# Your objective
Turn the lines from the one containing "Where should I click to: Click the chandelier" through the one containing "Looking at the screenshot, I should (x=353, y=101).", both included, into a JSON list of strings with one string per line and no blank lines.

# Exercise data
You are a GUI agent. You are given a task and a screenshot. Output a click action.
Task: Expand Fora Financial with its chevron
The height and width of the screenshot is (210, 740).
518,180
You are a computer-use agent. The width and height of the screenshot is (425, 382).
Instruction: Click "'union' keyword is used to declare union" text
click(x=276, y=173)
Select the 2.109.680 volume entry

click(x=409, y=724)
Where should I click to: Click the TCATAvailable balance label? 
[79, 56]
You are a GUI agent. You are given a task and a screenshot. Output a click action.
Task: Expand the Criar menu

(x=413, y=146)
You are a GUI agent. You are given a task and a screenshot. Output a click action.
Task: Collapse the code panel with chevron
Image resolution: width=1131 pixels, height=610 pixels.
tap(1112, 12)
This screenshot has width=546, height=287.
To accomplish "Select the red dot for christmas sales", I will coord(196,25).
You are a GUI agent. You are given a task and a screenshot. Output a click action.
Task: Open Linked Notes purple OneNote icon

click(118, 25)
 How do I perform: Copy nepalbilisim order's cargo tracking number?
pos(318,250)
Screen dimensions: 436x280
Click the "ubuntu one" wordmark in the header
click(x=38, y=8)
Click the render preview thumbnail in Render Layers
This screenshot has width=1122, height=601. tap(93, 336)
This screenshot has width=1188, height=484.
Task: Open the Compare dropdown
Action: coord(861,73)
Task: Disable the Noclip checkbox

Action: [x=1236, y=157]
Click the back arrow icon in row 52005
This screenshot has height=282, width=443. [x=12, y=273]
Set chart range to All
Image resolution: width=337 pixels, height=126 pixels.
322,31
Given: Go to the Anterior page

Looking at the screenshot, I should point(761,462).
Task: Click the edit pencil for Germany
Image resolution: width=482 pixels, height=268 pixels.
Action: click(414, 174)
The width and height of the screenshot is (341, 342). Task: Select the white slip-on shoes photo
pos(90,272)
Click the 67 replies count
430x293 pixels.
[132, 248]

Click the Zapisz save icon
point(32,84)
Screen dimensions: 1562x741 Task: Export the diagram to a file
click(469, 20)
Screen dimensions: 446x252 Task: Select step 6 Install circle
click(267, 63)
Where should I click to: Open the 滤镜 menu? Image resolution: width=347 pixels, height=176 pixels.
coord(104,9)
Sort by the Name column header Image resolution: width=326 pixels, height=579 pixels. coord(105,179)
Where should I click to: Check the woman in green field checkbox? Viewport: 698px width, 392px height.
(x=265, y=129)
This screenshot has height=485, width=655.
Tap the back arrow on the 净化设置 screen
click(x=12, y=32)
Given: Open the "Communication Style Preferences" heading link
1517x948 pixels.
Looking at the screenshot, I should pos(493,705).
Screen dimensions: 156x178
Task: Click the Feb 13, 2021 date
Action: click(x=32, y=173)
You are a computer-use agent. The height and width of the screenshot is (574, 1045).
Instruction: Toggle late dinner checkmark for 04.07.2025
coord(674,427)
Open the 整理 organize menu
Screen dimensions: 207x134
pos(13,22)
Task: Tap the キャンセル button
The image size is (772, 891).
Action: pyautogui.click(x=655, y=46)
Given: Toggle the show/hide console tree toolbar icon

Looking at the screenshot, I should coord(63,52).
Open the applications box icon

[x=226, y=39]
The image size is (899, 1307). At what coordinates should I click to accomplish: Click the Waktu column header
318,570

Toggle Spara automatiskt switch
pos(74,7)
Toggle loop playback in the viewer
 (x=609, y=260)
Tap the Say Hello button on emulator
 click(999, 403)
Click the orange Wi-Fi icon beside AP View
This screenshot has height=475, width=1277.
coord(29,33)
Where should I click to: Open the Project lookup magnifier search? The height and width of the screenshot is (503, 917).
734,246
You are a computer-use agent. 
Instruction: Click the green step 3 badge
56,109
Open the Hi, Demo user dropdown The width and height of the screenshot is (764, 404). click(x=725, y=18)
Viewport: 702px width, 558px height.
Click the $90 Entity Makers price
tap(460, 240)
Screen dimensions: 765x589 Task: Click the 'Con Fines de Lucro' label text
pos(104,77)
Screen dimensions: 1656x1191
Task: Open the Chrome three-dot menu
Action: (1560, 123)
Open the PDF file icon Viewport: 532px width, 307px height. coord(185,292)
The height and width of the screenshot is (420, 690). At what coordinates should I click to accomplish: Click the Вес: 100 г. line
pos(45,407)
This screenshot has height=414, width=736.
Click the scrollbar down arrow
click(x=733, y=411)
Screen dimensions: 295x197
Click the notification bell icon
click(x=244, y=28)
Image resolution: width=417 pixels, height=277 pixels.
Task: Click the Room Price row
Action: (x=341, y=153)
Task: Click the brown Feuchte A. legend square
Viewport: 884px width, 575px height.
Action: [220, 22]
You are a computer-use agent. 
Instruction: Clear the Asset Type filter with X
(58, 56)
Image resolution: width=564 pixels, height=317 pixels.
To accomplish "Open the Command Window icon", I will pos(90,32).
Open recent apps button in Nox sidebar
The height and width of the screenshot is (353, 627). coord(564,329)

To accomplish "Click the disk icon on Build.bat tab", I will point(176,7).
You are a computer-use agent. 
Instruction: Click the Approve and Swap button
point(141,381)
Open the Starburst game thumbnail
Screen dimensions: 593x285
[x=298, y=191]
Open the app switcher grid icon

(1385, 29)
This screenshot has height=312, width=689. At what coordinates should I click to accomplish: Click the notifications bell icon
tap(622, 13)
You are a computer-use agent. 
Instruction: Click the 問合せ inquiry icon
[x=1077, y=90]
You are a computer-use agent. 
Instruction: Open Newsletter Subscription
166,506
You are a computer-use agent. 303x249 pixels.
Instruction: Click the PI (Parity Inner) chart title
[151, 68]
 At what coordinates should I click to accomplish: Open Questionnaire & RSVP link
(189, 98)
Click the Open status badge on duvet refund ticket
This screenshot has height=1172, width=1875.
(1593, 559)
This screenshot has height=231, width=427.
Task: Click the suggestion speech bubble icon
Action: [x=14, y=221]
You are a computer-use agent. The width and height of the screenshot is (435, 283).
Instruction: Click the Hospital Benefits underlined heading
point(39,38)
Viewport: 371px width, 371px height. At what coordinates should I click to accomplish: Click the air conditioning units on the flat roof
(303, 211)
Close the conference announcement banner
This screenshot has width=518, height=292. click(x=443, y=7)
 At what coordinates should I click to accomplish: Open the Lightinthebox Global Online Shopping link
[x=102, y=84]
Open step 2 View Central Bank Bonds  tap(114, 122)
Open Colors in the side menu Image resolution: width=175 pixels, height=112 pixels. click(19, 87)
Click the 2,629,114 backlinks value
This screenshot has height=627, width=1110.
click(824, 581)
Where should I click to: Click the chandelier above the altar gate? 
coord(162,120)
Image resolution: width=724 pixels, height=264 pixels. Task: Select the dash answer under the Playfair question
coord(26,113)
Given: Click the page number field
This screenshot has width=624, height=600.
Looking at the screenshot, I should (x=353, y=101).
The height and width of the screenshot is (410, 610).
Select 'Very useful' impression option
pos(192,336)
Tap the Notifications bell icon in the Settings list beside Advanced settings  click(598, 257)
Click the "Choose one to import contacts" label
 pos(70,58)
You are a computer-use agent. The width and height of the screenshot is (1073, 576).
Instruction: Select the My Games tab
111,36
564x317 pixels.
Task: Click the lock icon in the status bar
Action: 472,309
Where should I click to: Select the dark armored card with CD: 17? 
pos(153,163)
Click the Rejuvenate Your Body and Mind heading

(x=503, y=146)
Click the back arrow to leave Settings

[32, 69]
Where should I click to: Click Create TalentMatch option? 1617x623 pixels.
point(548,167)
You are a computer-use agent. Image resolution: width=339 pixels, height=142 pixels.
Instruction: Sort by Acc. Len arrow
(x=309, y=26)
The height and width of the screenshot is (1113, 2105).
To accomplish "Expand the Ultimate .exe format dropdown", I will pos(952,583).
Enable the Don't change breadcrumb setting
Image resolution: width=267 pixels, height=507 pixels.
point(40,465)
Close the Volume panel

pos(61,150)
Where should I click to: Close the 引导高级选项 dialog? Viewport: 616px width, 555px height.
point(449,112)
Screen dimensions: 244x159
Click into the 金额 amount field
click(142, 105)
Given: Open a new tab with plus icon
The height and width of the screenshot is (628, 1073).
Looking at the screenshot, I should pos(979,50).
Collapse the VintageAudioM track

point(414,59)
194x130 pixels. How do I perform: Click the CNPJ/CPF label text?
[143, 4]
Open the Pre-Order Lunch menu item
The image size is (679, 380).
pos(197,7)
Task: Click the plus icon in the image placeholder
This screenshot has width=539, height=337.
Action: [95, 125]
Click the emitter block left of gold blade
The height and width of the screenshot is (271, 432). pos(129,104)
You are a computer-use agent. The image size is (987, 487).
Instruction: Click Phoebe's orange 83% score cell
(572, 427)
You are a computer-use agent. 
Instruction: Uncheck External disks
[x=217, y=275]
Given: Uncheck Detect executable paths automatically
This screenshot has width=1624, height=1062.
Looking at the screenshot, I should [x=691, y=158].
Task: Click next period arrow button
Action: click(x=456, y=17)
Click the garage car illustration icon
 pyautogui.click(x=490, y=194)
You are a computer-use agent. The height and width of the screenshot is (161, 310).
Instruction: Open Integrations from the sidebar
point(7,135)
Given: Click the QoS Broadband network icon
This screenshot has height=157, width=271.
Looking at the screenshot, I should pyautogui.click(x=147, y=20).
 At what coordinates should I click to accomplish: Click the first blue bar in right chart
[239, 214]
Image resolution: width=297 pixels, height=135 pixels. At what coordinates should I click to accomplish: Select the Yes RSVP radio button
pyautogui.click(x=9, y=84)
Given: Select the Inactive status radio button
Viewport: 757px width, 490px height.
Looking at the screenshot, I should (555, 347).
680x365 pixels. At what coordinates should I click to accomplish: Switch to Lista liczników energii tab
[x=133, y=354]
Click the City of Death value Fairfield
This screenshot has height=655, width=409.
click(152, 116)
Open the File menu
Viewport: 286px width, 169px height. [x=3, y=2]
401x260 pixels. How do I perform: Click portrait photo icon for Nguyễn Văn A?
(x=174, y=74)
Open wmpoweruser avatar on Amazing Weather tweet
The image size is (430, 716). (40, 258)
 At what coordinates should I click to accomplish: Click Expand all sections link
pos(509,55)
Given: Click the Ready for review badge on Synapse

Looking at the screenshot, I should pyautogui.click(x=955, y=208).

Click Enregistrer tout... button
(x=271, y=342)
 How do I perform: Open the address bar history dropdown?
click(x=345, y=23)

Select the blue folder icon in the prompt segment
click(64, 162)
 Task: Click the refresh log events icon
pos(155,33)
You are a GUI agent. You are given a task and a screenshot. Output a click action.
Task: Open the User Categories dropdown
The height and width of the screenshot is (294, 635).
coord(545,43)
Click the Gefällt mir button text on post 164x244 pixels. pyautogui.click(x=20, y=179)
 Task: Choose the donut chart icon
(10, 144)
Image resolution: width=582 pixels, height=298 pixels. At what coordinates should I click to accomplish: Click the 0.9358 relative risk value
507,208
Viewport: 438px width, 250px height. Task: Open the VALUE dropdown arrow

# Exercise solution
[
  "Where should I click to: Click the chandelier above the altar gate? ",
  "coord(162,120)",
  "Image resolution: width=724 pixels, height=264 pixels. Task: Select the dash answer under the Playfair question",
  "coord(26,113)",
  "Given: Click the page number field",
  "This screenshot has width=624, height=600.",
  "Looking at the screenshot, I should (x=353, y=101)."
]